You can change this setting in two ways.
- you can update it in db directly as you stated (not recommended)
- use engine-config -s vdsHeartbeatInSeconds=20 but prior to running
this command
  you need to update config file
/etc/ovirt-engine/engine-config/engine-config.properties
  with vdsHeartbeatInSeconds.type=Integer. This config value is not
exposed by default.


Thanks,
Piotr

On Mon, Mar 16, 2015 at 11:18 PM, Roel de Rooy <rder...@motto.nl> wrote:
> HI Piotr,
>
> Thanks for your reply!
>
> If I would like to change the heartbeat value, do I have to update the value 
> within the vdc_options table directly, or should this be done by another way 
> (e.g. config file)?
>
> Regards,
> Roel
>
> -----Oorspronkelijk bericht-----
> Van: Piotr Kliczewski [mailto:piotr.kliczew...@gmail.com]

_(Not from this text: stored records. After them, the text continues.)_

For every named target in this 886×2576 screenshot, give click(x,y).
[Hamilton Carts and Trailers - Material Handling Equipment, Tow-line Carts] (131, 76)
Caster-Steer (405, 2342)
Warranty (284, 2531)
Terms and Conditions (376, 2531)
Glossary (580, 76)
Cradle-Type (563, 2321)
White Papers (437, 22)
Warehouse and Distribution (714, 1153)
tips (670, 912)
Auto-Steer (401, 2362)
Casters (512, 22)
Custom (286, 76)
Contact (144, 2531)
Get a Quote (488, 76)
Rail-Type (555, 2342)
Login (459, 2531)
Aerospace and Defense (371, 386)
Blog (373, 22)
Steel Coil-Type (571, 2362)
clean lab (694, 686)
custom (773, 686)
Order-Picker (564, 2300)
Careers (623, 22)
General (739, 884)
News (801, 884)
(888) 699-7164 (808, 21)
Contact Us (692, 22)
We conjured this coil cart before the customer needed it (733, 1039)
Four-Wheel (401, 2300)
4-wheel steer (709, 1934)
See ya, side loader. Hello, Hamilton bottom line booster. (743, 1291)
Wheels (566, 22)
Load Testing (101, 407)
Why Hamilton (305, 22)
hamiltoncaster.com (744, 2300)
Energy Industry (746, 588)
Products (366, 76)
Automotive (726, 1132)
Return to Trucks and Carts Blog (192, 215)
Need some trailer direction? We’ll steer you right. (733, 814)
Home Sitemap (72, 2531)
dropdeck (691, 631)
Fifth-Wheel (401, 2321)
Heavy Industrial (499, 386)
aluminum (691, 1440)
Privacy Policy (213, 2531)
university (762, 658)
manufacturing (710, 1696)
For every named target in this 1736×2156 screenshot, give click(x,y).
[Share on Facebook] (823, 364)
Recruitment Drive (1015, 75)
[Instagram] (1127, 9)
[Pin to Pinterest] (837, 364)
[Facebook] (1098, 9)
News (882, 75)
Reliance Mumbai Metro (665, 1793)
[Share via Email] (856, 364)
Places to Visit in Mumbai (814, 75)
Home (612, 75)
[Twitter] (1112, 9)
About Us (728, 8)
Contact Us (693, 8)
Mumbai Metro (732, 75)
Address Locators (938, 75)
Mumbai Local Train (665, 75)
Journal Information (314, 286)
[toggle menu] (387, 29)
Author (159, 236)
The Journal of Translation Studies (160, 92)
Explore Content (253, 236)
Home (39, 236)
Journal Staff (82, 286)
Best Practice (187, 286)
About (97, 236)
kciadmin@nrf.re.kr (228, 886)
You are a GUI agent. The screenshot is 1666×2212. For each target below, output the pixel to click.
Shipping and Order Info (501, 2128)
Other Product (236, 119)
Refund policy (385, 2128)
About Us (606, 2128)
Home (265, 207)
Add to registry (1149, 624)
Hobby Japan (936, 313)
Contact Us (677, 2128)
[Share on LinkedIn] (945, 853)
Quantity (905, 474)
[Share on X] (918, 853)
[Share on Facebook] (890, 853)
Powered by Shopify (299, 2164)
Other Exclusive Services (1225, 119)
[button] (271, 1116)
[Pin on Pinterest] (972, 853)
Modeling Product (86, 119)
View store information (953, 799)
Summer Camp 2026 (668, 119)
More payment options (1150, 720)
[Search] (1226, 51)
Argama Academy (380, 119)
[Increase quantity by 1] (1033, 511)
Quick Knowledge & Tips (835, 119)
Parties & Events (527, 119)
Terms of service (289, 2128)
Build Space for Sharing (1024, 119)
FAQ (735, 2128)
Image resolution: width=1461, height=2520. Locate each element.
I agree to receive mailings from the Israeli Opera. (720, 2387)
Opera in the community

> Verzonden: maandag 16 maart 2015 12:16
> Aan: Roel de Rooy
> CC: Michal Skrivanek; users@ovirt.org
> Onderwerp: Re: [ovirt-users] Communication errors between engine and nodes?
>
> Unfortunately log entries that you copied give me almost no information about 
> nature of your issue.
> There are few things that we can do to understand what is going on with your 
> setup.
>
> Heartbeat functionality provides means to detect whether we still have 
> connection with a host. By default heartbeat timeout is set to 10 seconds but 
> it can be modified by setting vdsHeartbeatInSeconds.
>
> In general whenever there are no incoming responses nor heartbeat frame is 
> not received engine will invalidate the connection and will attempt to 
> recover. If reconnection was successful you want see any other consequences 
> of loosing single heartbeat. I would explore stability of your network so if 
> the network is busy or you loose network packets from time to time this kind 
> of entries in the log are expected. You can increase heatbeat value and see 
> whether it will work better for your env.
>
> If you confirm that your network is stable we could explore the issue further 
> by setting debug level logging for your engine to understand exactly how the 
> messages are processes by a host and when we receive responses.
>
>
>
> On Mon, Mar 16, 2015 at 11:34 AM, Roel de Rooy <rder...@motto.nl> wrote:
>> Received the "heartbeat exeeded" continuously this morning (seems to be 
>> quiet again for now).
>> VM's still continue to work correctly and the storage domains (NFS shares) 
>> are still connected and reachable on the nodes, at the exact time that this 
>> issue is happening.
>>
>> Contacted our network engineer to see if he could see a load increase on our 
>> network, or could see any latency, errors, etc.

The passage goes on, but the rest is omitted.